- [TASK GOAL]: Scan the entries that follow and copy out every line containing "resolution".
===
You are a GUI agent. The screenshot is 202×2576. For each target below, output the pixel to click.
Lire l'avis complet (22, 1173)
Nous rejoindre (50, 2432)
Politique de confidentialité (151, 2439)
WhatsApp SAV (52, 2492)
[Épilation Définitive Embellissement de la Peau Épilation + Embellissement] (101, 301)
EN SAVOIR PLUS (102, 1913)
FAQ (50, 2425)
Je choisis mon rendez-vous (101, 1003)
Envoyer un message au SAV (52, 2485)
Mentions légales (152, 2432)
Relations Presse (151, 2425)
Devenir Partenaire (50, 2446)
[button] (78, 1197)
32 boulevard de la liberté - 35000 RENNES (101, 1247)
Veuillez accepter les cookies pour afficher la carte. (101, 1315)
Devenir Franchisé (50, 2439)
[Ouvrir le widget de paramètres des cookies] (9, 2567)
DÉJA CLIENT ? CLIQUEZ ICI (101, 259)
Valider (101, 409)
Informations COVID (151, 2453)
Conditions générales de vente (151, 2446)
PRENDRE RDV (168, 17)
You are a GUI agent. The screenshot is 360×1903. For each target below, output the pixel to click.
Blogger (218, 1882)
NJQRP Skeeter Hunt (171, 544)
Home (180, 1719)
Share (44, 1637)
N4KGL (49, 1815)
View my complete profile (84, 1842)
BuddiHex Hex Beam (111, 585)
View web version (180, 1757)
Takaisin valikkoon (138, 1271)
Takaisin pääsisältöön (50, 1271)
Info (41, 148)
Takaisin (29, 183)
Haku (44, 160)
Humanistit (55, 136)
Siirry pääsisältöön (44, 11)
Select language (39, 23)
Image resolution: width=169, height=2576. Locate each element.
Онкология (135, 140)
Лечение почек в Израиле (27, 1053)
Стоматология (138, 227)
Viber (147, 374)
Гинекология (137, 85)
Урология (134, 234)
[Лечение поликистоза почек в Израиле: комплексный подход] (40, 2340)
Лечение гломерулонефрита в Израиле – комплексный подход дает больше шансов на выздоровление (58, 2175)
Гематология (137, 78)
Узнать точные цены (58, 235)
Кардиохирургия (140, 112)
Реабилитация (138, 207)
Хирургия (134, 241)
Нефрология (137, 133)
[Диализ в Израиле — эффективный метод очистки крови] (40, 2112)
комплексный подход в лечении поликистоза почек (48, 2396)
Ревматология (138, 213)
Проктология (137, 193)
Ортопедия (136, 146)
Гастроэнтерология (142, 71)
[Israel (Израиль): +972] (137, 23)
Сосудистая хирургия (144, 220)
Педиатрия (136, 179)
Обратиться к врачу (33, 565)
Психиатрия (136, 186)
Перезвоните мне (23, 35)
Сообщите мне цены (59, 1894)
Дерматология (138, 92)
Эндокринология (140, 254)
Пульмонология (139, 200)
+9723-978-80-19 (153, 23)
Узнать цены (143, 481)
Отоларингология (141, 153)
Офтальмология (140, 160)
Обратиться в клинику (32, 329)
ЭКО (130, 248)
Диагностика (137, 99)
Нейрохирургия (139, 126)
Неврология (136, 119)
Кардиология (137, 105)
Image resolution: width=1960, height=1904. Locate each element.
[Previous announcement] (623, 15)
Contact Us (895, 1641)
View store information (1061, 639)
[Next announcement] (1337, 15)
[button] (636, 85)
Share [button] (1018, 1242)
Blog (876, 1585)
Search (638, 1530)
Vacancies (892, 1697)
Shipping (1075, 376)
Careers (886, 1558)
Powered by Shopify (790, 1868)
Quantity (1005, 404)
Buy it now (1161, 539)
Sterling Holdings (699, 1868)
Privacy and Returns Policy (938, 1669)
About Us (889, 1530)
===
- [WRITTEN ANSWER]:
Image resolution: width=169, height=2576. Locate each element.
Image resolution: width=1960, height=1904. Locate each element.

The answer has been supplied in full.